38. De resto, se nas atuais circunstâncias as Nossas claras
palavras ultrapassam fronteiras, elas não visam senão as doutrinas
negadoras da fé em Deus e em Cristo, e não, de certo, os povos
que são vítimas. Por estes, nutre sempre a Igreja imutável amor,
e com tanto maior ternura, quanto mais eles sofrem.

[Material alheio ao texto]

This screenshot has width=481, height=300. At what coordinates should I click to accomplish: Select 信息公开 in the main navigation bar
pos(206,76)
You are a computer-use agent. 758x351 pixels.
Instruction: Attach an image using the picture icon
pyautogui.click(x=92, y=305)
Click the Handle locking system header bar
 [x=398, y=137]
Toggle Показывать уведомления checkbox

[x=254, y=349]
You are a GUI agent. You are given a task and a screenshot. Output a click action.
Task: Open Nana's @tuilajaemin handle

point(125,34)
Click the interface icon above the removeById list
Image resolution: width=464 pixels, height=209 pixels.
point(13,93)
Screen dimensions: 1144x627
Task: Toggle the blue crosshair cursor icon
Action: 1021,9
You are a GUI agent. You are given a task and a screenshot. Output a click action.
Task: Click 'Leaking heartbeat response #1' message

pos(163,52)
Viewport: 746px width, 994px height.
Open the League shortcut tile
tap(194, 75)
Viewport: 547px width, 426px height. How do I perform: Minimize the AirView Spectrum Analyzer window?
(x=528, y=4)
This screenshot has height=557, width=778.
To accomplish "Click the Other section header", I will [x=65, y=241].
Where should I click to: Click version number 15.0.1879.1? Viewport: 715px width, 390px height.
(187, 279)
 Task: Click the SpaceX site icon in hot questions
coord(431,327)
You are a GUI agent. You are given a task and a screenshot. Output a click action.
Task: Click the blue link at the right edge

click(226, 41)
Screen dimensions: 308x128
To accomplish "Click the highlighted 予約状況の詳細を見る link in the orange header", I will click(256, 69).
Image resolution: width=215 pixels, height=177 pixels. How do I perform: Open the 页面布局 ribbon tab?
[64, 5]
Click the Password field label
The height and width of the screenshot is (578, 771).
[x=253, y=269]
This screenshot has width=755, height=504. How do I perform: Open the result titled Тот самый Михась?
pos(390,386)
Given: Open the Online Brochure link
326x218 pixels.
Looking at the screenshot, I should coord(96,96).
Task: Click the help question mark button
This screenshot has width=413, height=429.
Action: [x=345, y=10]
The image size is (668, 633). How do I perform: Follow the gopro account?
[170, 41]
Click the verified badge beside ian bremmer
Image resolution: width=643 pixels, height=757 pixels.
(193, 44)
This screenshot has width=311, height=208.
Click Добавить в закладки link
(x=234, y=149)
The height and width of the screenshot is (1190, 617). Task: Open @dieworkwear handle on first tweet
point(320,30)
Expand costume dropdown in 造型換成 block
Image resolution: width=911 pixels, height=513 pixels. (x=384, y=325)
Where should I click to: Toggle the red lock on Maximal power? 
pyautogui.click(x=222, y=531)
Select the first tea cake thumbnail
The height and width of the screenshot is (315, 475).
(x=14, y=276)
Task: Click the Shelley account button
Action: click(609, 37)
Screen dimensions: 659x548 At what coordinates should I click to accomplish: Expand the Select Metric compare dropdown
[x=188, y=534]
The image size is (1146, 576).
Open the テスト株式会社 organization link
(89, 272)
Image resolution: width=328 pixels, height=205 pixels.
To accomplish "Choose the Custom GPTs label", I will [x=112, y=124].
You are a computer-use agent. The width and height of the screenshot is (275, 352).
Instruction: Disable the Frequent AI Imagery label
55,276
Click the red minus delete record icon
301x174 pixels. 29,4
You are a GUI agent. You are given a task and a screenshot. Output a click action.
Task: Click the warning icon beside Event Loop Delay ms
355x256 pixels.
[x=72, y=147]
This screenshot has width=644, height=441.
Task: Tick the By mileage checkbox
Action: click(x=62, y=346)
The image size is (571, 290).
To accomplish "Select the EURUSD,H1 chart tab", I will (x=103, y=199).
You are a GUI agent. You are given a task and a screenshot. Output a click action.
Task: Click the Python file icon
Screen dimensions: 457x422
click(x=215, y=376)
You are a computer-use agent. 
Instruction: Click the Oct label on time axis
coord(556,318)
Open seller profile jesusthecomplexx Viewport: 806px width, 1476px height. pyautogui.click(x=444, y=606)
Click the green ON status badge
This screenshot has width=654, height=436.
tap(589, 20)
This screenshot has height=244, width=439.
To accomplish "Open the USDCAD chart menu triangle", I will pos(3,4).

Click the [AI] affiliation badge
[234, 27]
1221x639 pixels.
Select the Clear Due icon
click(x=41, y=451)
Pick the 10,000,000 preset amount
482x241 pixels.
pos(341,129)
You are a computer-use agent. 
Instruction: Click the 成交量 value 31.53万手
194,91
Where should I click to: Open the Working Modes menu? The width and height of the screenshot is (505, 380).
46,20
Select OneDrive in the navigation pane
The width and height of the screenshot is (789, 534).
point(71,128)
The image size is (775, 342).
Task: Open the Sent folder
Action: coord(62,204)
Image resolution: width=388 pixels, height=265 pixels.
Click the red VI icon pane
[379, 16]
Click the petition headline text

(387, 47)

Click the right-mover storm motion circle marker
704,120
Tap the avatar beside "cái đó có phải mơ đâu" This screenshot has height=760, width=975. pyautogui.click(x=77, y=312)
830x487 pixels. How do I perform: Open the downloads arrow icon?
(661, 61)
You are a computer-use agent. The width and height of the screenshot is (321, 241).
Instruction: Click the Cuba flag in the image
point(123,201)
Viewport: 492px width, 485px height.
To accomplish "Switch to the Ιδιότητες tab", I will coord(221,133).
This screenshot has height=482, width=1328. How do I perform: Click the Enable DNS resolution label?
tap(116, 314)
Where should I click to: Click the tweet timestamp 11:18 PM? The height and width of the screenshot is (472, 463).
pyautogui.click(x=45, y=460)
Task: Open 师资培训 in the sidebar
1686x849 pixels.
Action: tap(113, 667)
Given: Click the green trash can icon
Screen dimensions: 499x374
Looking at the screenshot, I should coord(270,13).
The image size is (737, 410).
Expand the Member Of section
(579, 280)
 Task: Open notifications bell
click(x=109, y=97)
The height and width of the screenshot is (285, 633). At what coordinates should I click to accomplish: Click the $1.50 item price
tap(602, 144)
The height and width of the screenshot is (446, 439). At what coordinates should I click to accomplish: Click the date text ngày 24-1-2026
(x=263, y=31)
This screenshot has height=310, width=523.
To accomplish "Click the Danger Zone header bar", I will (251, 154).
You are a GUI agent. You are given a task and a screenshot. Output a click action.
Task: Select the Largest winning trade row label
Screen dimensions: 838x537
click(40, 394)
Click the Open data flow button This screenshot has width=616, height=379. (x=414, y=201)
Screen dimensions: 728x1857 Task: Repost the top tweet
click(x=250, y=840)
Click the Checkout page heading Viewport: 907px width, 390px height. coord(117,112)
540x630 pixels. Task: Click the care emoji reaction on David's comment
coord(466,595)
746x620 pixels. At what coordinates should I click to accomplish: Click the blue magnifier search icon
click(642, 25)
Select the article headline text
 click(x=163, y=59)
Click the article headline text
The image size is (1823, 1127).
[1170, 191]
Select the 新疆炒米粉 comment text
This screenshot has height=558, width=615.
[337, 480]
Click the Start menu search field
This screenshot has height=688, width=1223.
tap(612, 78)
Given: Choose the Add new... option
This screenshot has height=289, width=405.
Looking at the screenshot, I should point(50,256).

Nos dias de
provações, mais do que nas horas serenas, devem os homens de todas
as nações sentir-se irmãos, com aquela fraternidade da qual
ninguém tem mais exaltado nem melhor exaltará o profundo sentido, a
elevada missão e a capacidade de reconciliação, com tanto calor como
"o primogênito entre muitos irmãos" (Rom 8, 29), que de
Belém ao GóIgota pregou, com o seu exemplo mais do que com as suas
palavras, a grande e universal fraternidade.
39. Sobre o Natal de hoje adensa-se escura nuvem. Enquanto nos
povos se torna cada vez mais ansioso o anelo de paz, em grau não menor
se patenteia nos seus dirigentes a impossibilidade de satisfaze-los
pelos meios humanos. - Os esforços honestos de uns para a
consecução de uma paz equânime e o sistemático propósito de outros
por impedir-lhe o advento, sugere-Nos a imagem de um perigoso jogo
de azar, do qual dependerá a fortuna ou a ruína. Nas assembléias
humanas insinua-se solertemente o espírito do mal, "o anjo do
abismo" (Apoc 9, 11), inimigo da verdade fomentador de ódios,
negador e destruidor de todo sentimento fraternal. Crendo próxima a
sua hora, tudo empreende para apressá-la.